**About this task**
With the pictures excluded, output only the lines from the one containing "1301x753 pixels. How" through the last line of the entries, unchanged.

(Collected data)
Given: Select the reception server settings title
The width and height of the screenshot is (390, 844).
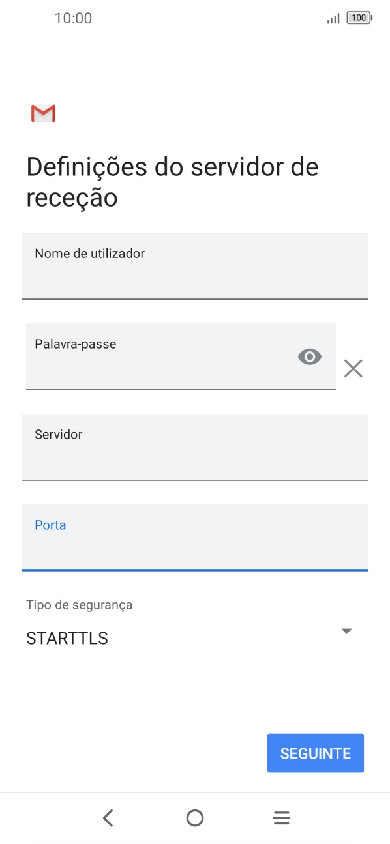Looking at the screenshot, I should (172, 181).
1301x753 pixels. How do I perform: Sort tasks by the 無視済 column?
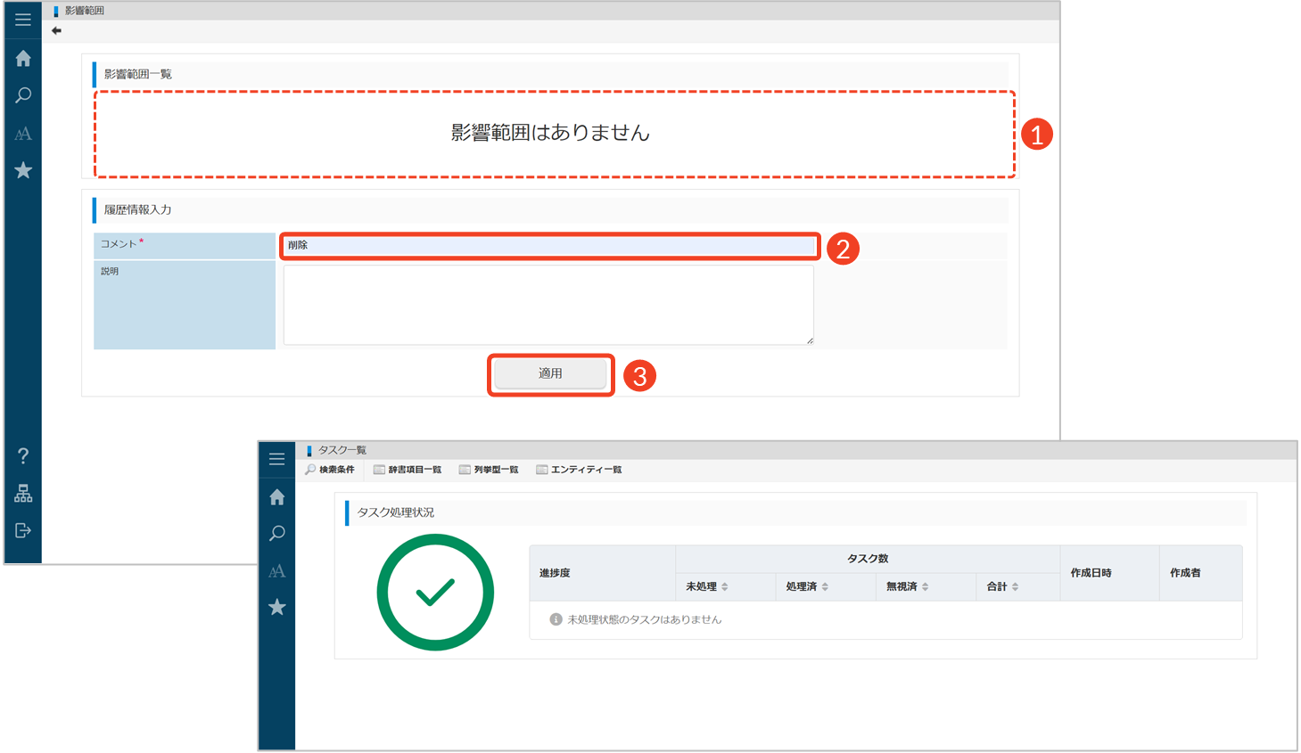(907, 586)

**Solution to the exercise**
1301x753 pixels. How do I perform: Sort tasks by the 無視済 column?
(907, 586)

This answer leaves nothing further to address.